Assignment: When a line in the entries below contains the word "Wedding", copy that line.

Task data:
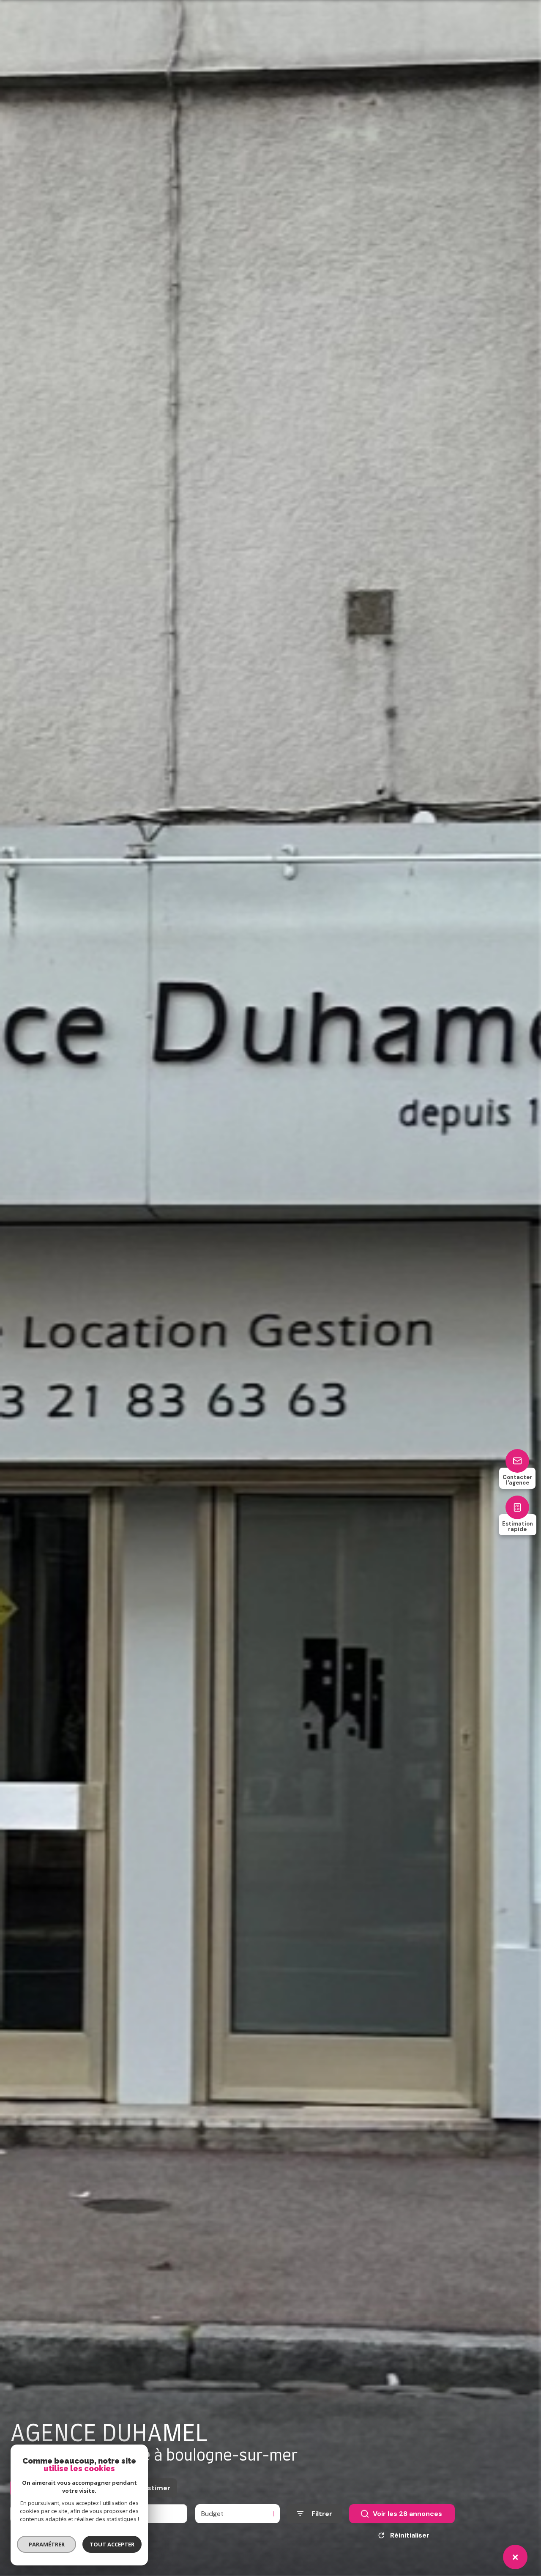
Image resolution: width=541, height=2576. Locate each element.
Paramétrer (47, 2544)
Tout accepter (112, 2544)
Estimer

==

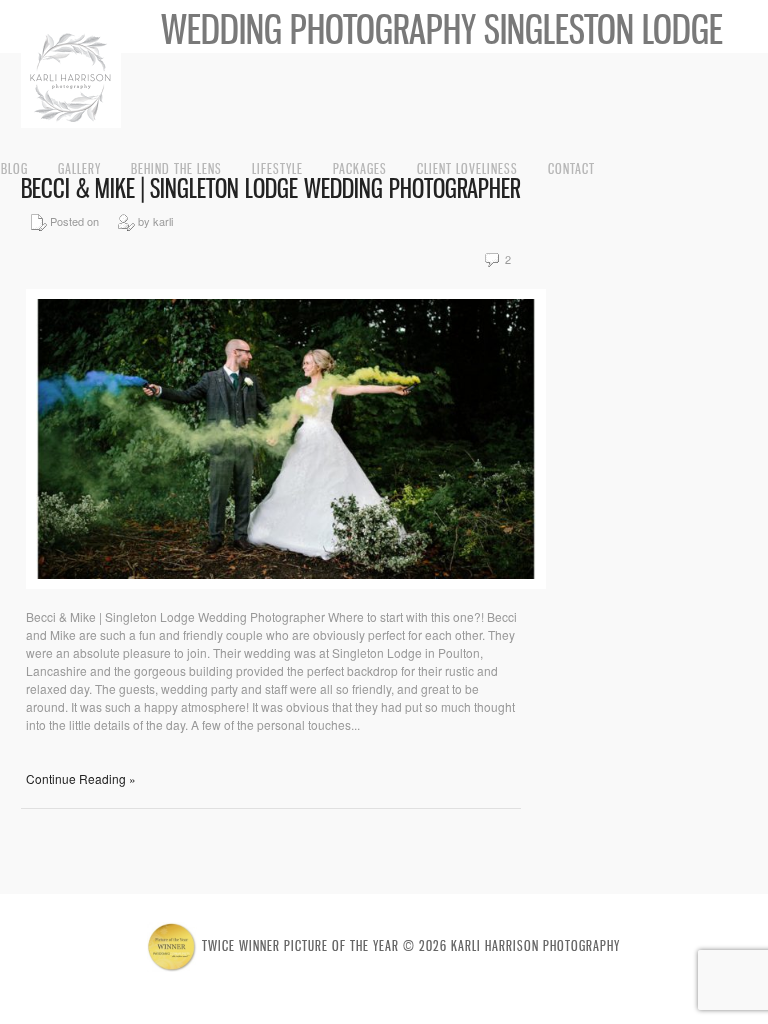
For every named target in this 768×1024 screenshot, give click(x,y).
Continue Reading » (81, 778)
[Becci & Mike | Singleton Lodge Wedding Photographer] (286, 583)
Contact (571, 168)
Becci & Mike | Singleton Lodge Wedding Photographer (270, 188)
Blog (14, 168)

...

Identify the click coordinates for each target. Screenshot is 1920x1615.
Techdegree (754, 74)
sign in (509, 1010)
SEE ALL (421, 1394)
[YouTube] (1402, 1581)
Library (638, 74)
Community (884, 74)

Exercise result:
[Becci & Mike | Singleton Lodge Wedding Photographer] (286, 583)
Becci & Mike | Singleton Lodge Wedding Photographer (270, 188)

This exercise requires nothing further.